The Social Welfare Appeals Office functions independently of the Minister for Social Protection and of the Department and is responsible for determining appeals against decisions in relation to social welfare entitlements.

Question No. 99 withdrawn.

Social Welfare Fraud Investigations

Ceisteanna (100)

Terence Flanagan

Ceist:

100. Deputy Terence Flanagan asked the Minister for Social Protection the steps being taken to deal with social welfare fraud; the amount that has been recovered; if targets have been met; and if she will make a statement on the matter. [53472/13]

Amharc ar fhreagra

Freagraí scríofa

The Programme for Government commits to a zero tolerance approach towards social welfare fraud and the Department’s Fraud Initiative further articulates this overarching policy objective. A key priority is to ensure that social welfare payments are paid to those who are entitled to them and that fraudulent activity is vigorously prevented and combatted.

Over the past number of years, fraud detection and control systems have been refined and enhanced and are subject to on-going review. A range of measures are employed by the Department to ensure that social welfare fraud and abuse is minimised and that its control activity is appropriately focused. The approach taken by the Department to combat fraud is frequently reviewed and is regularly adjusted to ensure it is proportionate and is targeted on the areas of greatest risk. Actual money recovered arises where the Department raises overpayments in individual cases. Overpayments raised by the Department are categorised as ‘fraud’, ‘non-fraud’ or ‘estate’ cases. Fraud cases arise mainly on foot of false declarations by customers concerning their employment, income and family status. Non-fraud cases are primarily due to customer or third party error, with some due to Departmental error. Estate cases arise where undisclosed means by customers come to light after their deaths.

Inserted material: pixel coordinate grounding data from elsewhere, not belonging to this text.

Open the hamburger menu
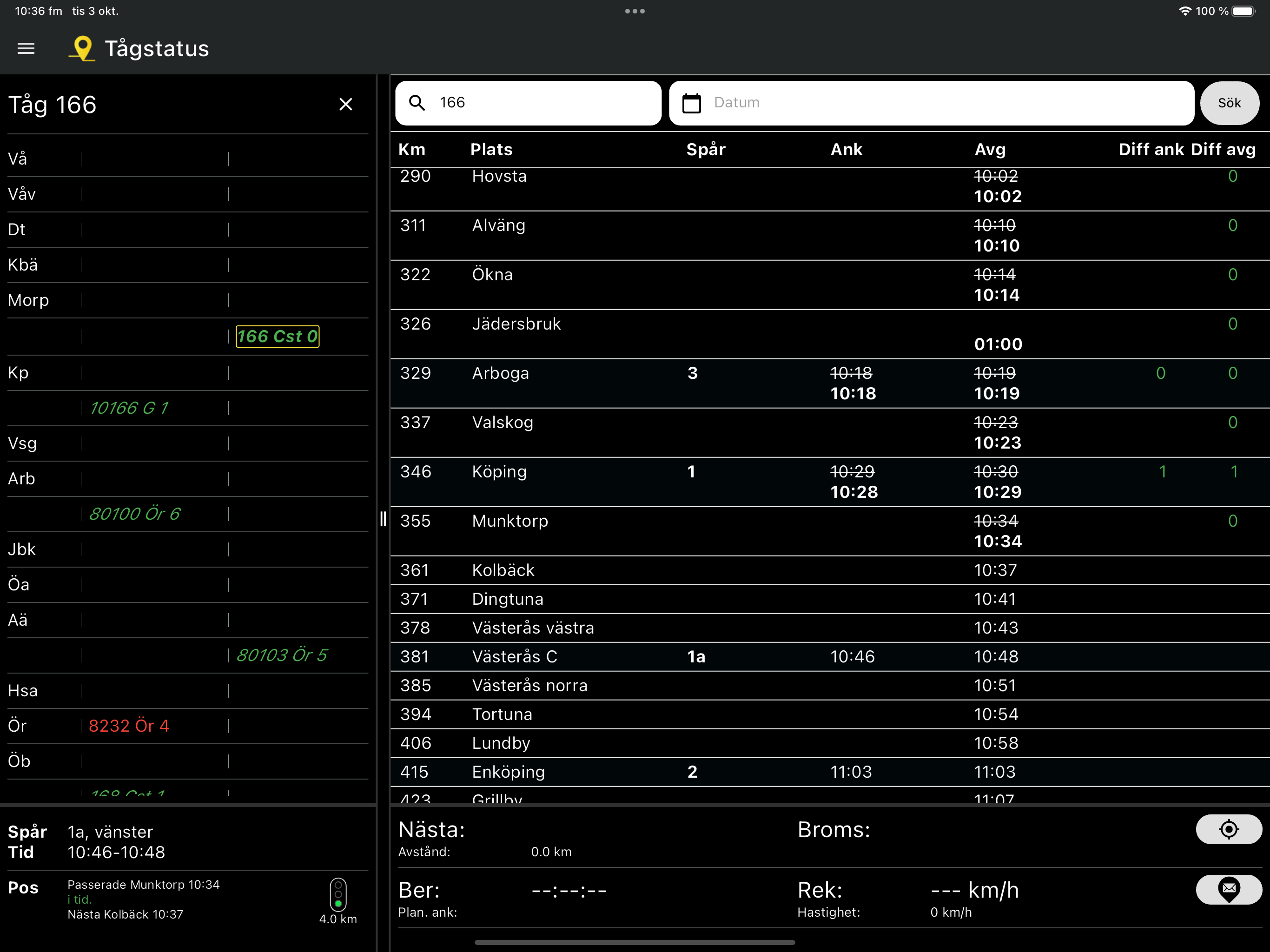Screen dimensions: 1270x952 26,49
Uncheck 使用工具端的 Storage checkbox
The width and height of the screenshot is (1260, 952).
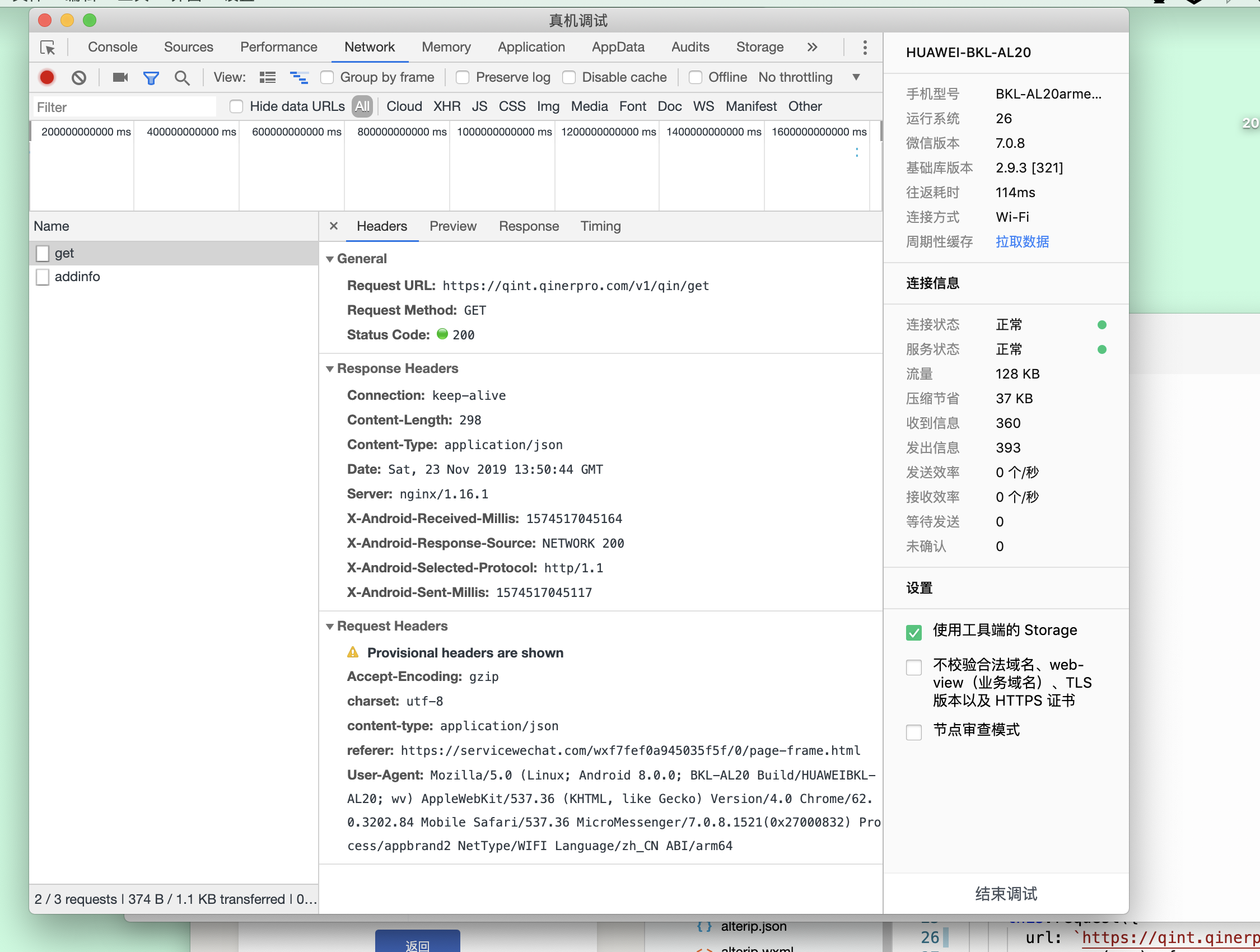(x=914, y=632)

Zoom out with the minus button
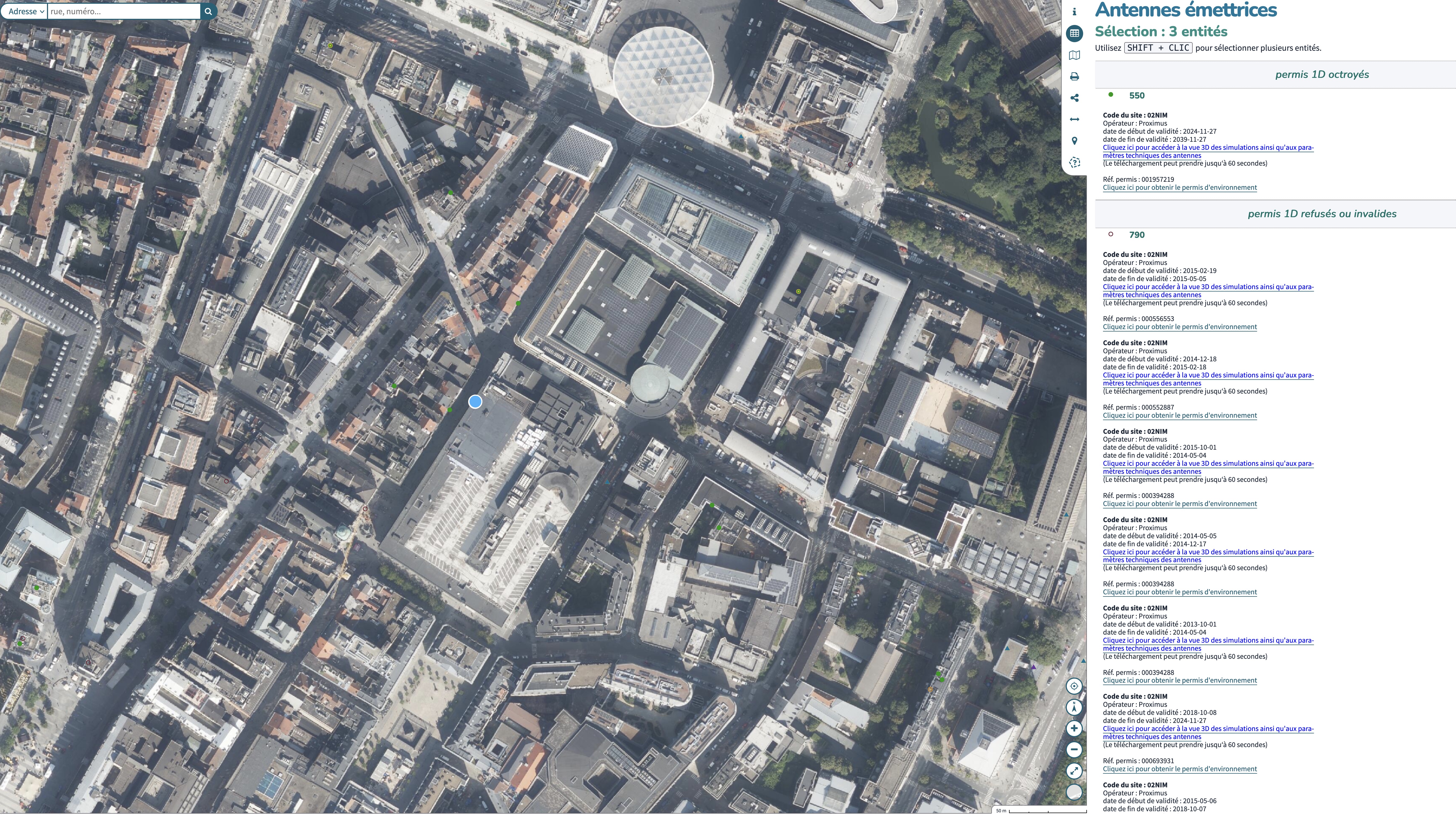(1074, 749)

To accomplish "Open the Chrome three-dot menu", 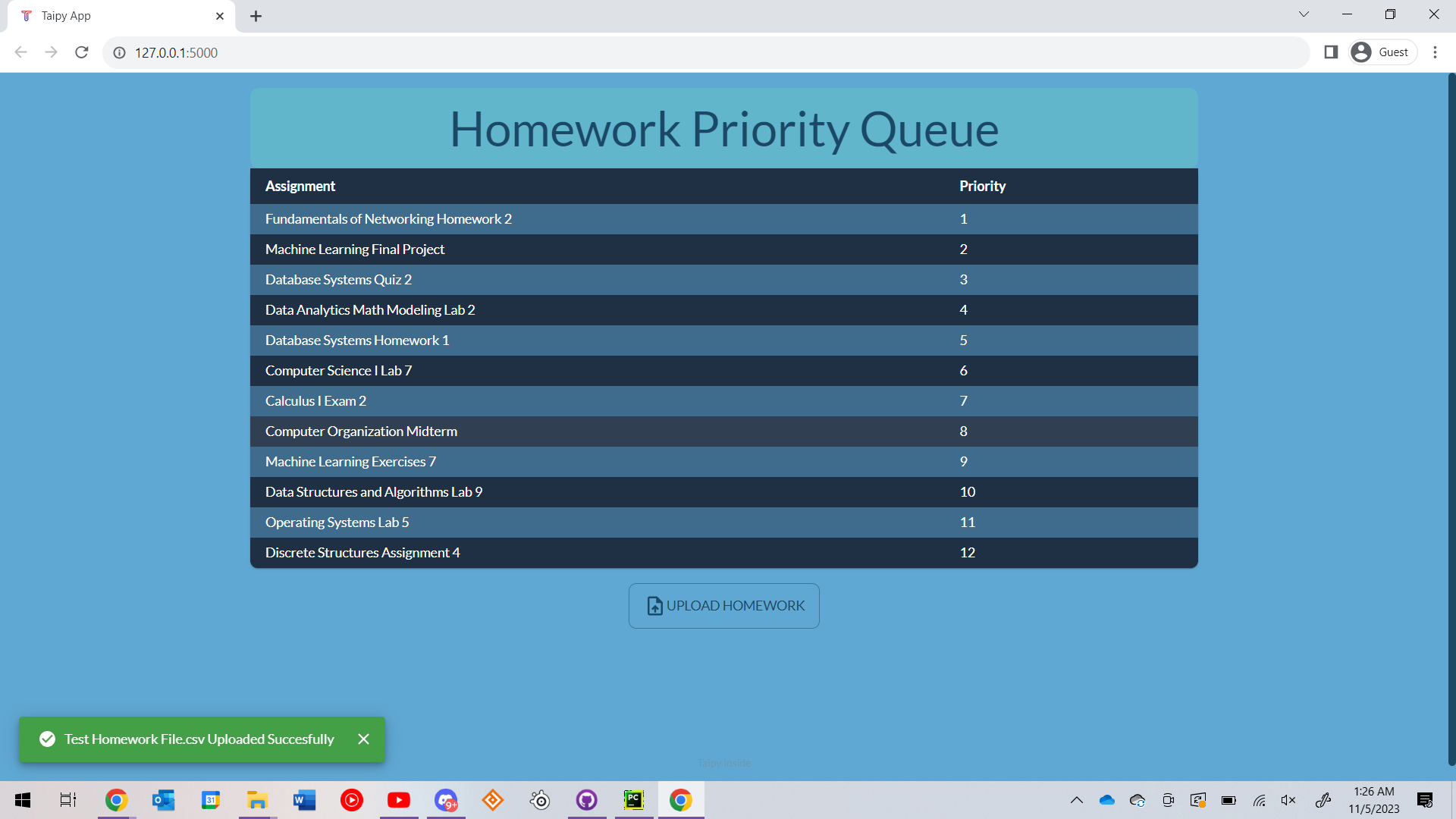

In 2012, a total of €97m was raised in overpayments and of this amount, €40.9m was recorded as attributable to fraud or suspected fraud. In 2012, a total of €53.3m was recovered. In addition, the Department’s control work is measured in terms of control savings which are used as a performance indicator for year-on-year activities. Without this control work, social welfare expenditure would over time increase by this amount. Control savings do not include any cases of departmental or clerical error or any cases where the customer voluntarily told the Department of their altered means or circumstances, which resulted in a change to their rate of payment. My Department recorded control savings of €669m in 2012. In excess of €525m was recorded in respect of control savings from January to end of October 2013.

Question No. 101 withdrawn.

Farm Assist Scheme Appeals

Ceisteanna (102)

Paul Connaughton

Ceist:

102. Deputy Paul J. Connaughton asked the Minister for Social Protection when a decision will be made regarding an appeal for farm assist in respect of a person (details supplied) in County Galway; and if she will make a statement on the matter. [53482/13]

Amharc ar fhreagra

Freagraí scríofa

I am advised by the Social Welfare Appeals Office that an Appeals Officer, having fully considered all of the available evidence including that adduced at the oral hearing, has decided to disallow the appeal of the person concerned. The person concerned was notified of the Appeals Officer’s decision on 9th December 2013.

The Social Welfare Appeals Office functions independently of the Minister for Social Protection and of the Department and is responsible for determining appeals against decisions in relation to social welfare entitlements.